Additional Inclusion Criteria for Arms A and B

  1. Age ≥ 18 years at the time of study entry


Additional Inclusion Criteria for Arm C
Participants who meet the above entry criteria who also meet any of the following criteria will be registered to Arm C.

  1. Participants age < 18 years at the time of study entry

  2. Those with severe mpox disease


Those with or without severe disease and with one or more of the following will also be enrolled into Arm C

  1. Severe immunosuppression

  2. Skin conditions placing the person at higher risk for disseminated infection.


Exclusion criteria (all participants; Arms A, B, and C)

  1. Prior or concomitant receipt of tecovirimat (e.g. under an alternative access mechanism).

  2. Planned initiation of intramuscular cabotegravir/rilpivirine during study drug administration or for 2 weeks following completion of study drug administration. Participants who are stable on long‐acting intramuscular cabotegravir/rilpivirine may enrol.

  3. Participants who, in the judgement of the investigator, will be at significantly increased risk as a result of participation in the study.

  4. Participants who require intravenous dosing of tecovirimat.

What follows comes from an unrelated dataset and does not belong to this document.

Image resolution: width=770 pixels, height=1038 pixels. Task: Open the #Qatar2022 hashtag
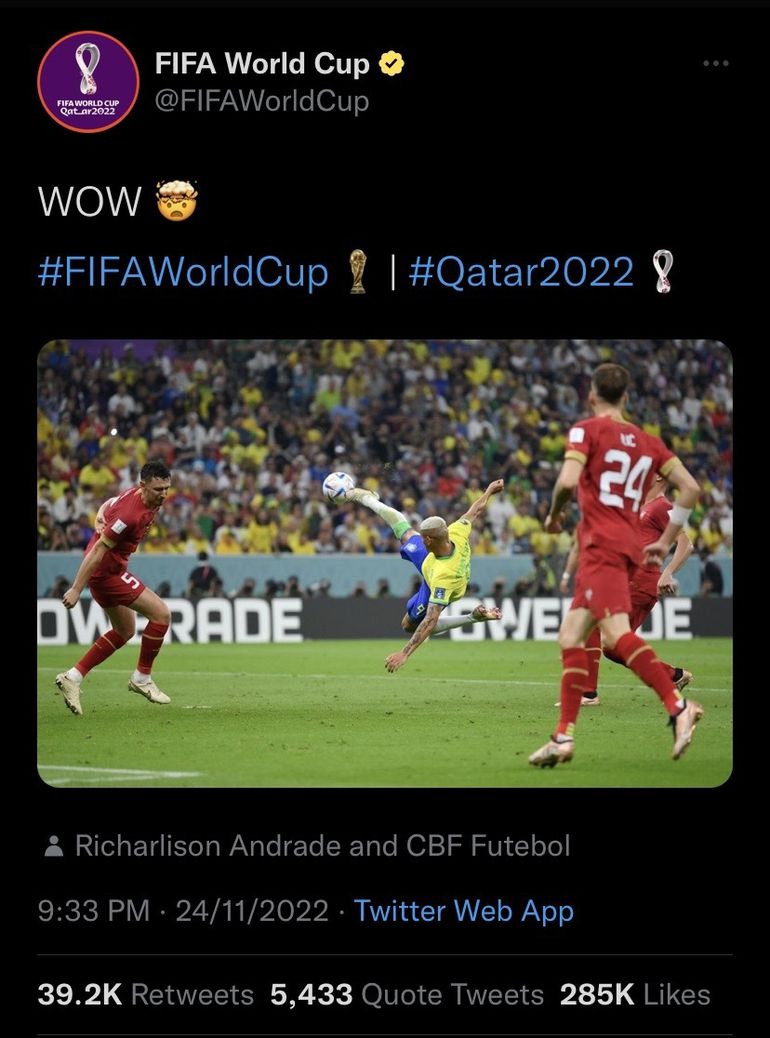(521, 272)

Length of follow‐up: 57 days.
Loss to follow‐up: not applicable, ongoing trial.
Adherence to assigned treatment: not applicable, ongoing trial.
Participants Number of participants: 530
Source of participants: hospitals and health centres at 64 sites in the USA
Age: any
Sex: any
Disease severity: any
Vaccination status: not stated
Concurrent treatments: not stated
Pregnancy: participants who are pregnant or breastfeeding will receive open‐label tecovirimat after discussion of the potential risks and benefits.
Comorbidities: participants with significant skin conditions or severe immune suppression will receive open label tecovirimat.
Interventions Intervention
Therapeutic: tecovirimat
Route of administration: oral capsule
Dosage
Arm A

  1. Participants weighing 25 kg to less than 40 kg: 400 mg

  2. Participants weighing 40 kg to less than 120 kg: 600 mg

  3. Participants weighing 120 kg and over: 600 mg


Arm C

  1. Participants weighing 4 to < 6 kg and > 7 days old: 50 mg every 12 hours for 14 days

  2. Participants weighing 2.5 to < 4 kg and > 7 days to < 4 weeks old: 20 mg every 12 hours for 14 days

  3. Participants weighing 4 to < 6 kg and ≤ 7 days old: 50 mg every 24 hours for 14 days

  4. Participants weighing 2.5 to < 4 kg and ≤ 7 days old: 20mg

  5. Participants weighing 6 kg to less than 13 kg: 100 mg

  6. Participants weighing 13 kg to < 25 kg: 200 mg

  7. Participants weighing 25 kg to < 40 kg: 400 mg

  8. Participants weighing 40 kg to < 120 kg ‐ 600 mg

  9. Participants weighing 120 kg and over: 600 mg


Timing, frequency and duration of treatment
Arm A

  1. Participants weighing 25 kg to < 40 kg: every 12 hours for 14 days

  2. Participants weighing 40 kg to < 120 kg ‐ every 12 hours for 14 days

  3. Participants weighing 120 kg and over: every 8 hours for 14 days


Arm C

  1. Participants weighing 4 to < 6 kg and > 7 days old: every 12 hours for 14 days

  2. Participants weighing 2.5 to < 4 kg and > 7 days to < 4 weeks old: every 12 hours for 14 days

  3. Participants weighing 4 to < 6 kg and ≤ 7 days old: every 24 hours for 14 days

  4. Participants weighing 2.5 to < 4 kg and ≤ 7 days old: every 24 hours for 14 days

  5. Participants weighing 6 kg to < 13 kg: every 12 hours for 14 days

  6. Participants weighing 13 kg to < 25 kg: every 12 hours for 14 days

  7. Participants weighing 25 kg to < 40 kg: every 12 hours for 14 days

  8. Participants weighing 40 kg to < 120 kg: every 12 hours for 14 days

  9. Participants weighing 120 kg and over: every 8 hours for 14 days.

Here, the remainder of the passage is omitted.